I remember the ceremony at sunrise when Victor saw Hiuman in her wedding dress the first time on top of the camel. When she shredded tears while going down the memory lane seven years ago.

What is the memory of this journey that you will keep forever?

 Of course the locations and landscapes and sceneries in Morocco are jaw-dropping but what’s even more important is the people you spent time with. I just felt that after every elopement like that, we have something different in our souls, our hearts feel heavier because of the spirit of a new world that has just been built. After spending a couple of days in the far east of Morocco, our car rolled back over the familiar road, which connects two worlds that are near in number but somehow far away. Feeling like just passing through a mist so thick that you can feel water sticking on your face. Feeling of companion’s heartbeat: the murmur of the sound, the hard dry engine, the wheels grinding through the dirty road, the loud laugh of Human (the bride). You know over time, these brilliant images will keep dancing and showing up as the most beautiful memories: friends, lover and fellow human beings.
I and Hiuman (the bride), Victor (the groom) had such an amazing time together. They are my kind of couple and spending a few days with them felt naturally like just going on a road trip with friends together. We have seen so much, experienced so much, laughed so much, created so much. They kissed me saying goodbye and I won’t never forget that – after all, what is life but An Endless Stream of Collected Moments.

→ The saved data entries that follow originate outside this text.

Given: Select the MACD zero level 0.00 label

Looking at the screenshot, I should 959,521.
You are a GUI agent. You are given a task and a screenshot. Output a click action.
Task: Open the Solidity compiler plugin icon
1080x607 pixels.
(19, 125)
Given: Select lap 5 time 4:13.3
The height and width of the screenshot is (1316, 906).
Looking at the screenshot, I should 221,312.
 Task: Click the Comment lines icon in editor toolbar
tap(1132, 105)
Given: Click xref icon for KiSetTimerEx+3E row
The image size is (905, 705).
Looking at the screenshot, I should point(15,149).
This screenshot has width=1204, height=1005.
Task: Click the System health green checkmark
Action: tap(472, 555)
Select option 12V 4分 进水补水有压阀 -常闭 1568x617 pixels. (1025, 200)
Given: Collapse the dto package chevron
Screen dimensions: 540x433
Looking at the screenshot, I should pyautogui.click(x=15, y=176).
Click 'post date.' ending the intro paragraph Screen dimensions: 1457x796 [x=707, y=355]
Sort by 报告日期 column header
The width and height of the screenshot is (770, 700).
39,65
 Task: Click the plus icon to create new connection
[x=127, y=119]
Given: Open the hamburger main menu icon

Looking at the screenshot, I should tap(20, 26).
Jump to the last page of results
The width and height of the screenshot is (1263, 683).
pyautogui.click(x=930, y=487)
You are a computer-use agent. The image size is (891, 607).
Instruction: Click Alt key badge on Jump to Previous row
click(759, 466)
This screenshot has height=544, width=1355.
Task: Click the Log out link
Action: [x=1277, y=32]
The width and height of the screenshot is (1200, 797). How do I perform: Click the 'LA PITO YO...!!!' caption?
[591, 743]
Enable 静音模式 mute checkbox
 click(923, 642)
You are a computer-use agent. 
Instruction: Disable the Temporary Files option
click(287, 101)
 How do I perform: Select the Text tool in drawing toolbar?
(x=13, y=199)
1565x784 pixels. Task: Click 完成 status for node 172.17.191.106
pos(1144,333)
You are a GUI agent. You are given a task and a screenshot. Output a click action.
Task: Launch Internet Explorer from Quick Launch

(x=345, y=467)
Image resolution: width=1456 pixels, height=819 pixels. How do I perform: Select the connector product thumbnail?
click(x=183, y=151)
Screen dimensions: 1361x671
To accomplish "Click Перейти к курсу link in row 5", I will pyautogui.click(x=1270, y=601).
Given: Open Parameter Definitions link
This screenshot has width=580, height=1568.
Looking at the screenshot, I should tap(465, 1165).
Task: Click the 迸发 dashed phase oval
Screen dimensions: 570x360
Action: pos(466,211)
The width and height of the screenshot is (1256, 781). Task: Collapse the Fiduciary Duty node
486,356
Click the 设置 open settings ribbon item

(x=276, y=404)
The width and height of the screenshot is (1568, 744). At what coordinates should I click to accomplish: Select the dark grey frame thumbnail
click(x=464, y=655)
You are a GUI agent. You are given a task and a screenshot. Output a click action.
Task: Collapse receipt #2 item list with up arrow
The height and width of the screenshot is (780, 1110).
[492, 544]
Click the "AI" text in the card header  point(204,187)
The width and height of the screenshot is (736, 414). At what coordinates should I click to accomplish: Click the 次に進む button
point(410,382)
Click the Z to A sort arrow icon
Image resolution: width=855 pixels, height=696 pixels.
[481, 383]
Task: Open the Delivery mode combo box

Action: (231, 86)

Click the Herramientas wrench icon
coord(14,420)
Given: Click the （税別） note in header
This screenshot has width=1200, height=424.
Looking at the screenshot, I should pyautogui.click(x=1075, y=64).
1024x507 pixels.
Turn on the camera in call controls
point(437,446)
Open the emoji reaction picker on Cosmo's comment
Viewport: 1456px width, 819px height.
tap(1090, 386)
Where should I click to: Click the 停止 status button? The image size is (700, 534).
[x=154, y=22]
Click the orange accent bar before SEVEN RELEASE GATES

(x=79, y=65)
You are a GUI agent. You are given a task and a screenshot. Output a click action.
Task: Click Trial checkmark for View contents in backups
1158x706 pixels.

I love David Lean’s Lawrence of Arabia. A masterpiece – it inspired how I shot this story a lots. This masterpiece epic doesn’t need any introduction.  Sweeping, epic and literate version of British adventurer and soldier T E Lawrence’s experiences in Arabia during the First World War. 

Set against a backdrop of the Arabian desert, David Lean frames the screen like a painter paints a canvas with the help of Freddie Young’s stunning cinematography to bring Lean’s vision to life. Also Morocco reminds me of some other films like Babel or The English Patient.